Salah seorang ulama klasik terkenal, al-Ghazali (w. 505 H/1111 M),
memetakan konsep tentang prinsip kemanusiaan, yang kemudiaan dikenal
dengan Kulliyat al-Khamsah: pertama, perlindungan terhadap kebebasan beragama (hifzh al-Din). Kedua, perlindungan terhadap jiwa (hifzh al-Nafs). Ketiga, perlindungan terhadap akal pikiran (hifzh al-‘Aql). Keempat, perlindungan terhadap seksualitas dan reproduksi (hifzh al-Nasl). Dan, kelima, perlindungan terhadap hak milik (hifzh mal).
Dengan mencermati ini, menjadi manusia dengan orientasi selain
heteronormavitas adalah termasuk sebuah hal yang mesti dilindungi.
Nah, dari sumber-sumber pokok Islam (al-Qur’an dan hadits) serta
pandangan ulama klasik ini, terang berderang bahwa Islam amat teguh
dengan prinsip kemanusiaan.

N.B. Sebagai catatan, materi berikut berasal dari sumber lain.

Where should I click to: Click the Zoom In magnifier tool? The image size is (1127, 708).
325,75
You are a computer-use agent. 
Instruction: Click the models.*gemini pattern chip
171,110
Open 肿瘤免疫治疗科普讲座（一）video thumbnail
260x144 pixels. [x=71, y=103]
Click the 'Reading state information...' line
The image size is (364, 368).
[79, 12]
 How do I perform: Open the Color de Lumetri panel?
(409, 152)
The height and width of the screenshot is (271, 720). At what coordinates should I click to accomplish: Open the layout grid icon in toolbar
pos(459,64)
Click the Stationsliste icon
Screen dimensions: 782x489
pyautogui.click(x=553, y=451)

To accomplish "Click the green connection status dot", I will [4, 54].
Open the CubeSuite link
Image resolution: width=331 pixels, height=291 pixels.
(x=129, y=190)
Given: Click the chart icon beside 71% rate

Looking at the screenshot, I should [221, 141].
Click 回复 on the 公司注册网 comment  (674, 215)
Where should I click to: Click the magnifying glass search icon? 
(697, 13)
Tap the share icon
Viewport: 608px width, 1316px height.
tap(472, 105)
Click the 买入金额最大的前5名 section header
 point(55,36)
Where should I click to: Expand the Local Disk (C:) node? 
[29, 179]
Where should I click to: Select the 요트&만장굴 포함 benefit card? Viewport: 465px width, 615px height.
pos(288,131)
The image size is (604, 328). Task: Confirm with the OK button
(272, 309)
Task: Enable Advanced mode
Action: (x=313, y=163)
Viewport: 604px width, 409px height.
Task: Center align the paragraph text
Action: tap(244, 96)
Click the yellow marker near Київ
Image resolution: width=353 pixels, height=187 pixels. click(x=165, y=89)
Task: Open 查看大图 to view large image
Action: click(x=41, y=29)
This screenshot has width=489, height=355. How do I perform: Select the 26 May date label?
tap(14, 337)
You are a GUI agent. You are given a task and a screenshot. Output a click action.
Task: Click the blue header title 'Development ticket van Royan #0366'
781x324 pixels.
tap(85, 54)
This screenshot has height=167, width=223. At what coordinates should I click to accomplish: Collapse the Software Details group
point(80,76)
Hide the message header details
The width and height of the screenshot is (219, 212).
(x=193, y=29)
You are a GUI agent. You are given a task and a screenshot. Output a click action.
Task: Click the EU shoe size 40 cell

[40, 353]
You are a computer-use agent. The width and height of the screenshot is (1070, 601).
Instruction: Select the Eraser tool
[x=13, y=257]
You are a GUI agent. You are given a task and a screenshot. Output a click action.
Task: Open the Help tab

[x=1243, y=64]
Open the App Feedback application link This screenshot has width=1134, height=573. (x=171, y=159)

Konsekuensi logis dari prinsip kemanusiaan
adalah menjadi sebuah prestasi tersendiri jika di kalangan umat terjadi
semacam kompetisi sehat untuk berlomba-lomba menuju kebaikan,
sebagaimana tertera dalam seruan QS. al-Baqarah [2]: 148. Kebaikan yang
di peruntukkan tidak hanya untuk dirinya, melainkan untuk kemaslahatan
semua umat manusia. Sebagaimana wajarnya, orang yang berprestasi patut
diberi apresiasi dan penghargaan tinggi.
Dalam konteks kemanusiaan, setiap orang, apa pun identitasnya,
selama keberadaannya didedikasikan untuk kerja kebaikan maka, kita mesti
apresiatif untuk kemudian diteladani. Karena, Tuhan berpesan agar
mengutamakan kebaikan, dan Tuhan mencintai orang-orang yang berbuat
baik.[4] Sebagaimana lazimnya kebaikan yang dilakukan oleh kebanyakan
orang, kebaikan atau kerja-kerja sosial yang dilakukan oleh komunitas
LGBT sepatutnya mendapatkan apresiasi dan penghargaan tinggi. Ya,
menjadi LGBT tidak berarti tidak pernah berbuat kebaikan. Namun, patut
disayangkan, mindset kebanyakan orang masih terkelabui dan bias
terhadap kebaikan yang telah dilakukan oleh komunitas LGBT. Streotipe
yang terlanjur negatif, sudah mengelabui itu semua, dengan menganggap
“selamanya komunitas LGBT adalah sebuah tindak yang telah menyalahi
ketentuan Tuhan”, tanpa kecuali.
Melihat akutnya stereotipe seperti itu, menjadi sebuah keharusan
agar kita merekonstruksi (atau bahkan mendekonstruksi) cara pandang
sempit tersebut. Sebagaimana tadi telah dikemukakan, bahwa Islam dan
prinsip kemanusiaan, ibarat dua sisi mata uang logam yang tak dapat
dipisahkan. Begitu juga, dengan Islam dan prinsip kemanusiaan terhadap
komunitas LGBT, adalah siapapun, tidak dibenarkan untuk mendiskreditkan,
menyudutkan, menyumpah serapah atau apapun cara pandang negatif
lainnya, terhadap komunitas LGBT. Karena itu, kita harus waspada, boleh
jadi cara pandang negatif itu disebabkan karena kekeliruan dan ketabuan
yang bersumber dari diri kita sendiri.
Masyarakat kita, memang gandrung sekali dengan segala hal yang
berbau agama, tetapi tidak melulu berkorelasi lurus dengan kualitas
keberagamaan itu sendiri, dalam kehidupan sehari-hari. Masyarakat kita,
tak jarang terkungkung dalam kubangan simbolisasi, mengekspresikan
keberagamaan melalui bentuk luarnya, dengan hanya menonjolkan
simbol-simbol Islam. Sehingga, tak aneh jika dalam keberagamaan dalam
masyarakat kita lebih mementingkan aspek simbolik-ritual ketimbang
substantif-universal.
Dari sini, tampak sangat jelas, bahwa agama (Islam) telah
kehilangan makna subtantifnya, sebagai agama kemanusiaan. Padahal,
substansi Islam itu sendiri adalah memanusiakan manusia, yakni
mensejajarkan kedudukan manusia antar sesamanya, dengan penuh rasa
hormat menghormati dan menghargai. Hal ini bukan tanpa sebab, karena di
mata Tuhan, manusia apa pun identitasnya—suku, agama, budaya, orientasi
seksual atau lainnya—adalah sama dan sejajar. Sehingga itu, yang
membedakan manusia di hadapan Tuhan adalah (hanya) kualitas takwanya.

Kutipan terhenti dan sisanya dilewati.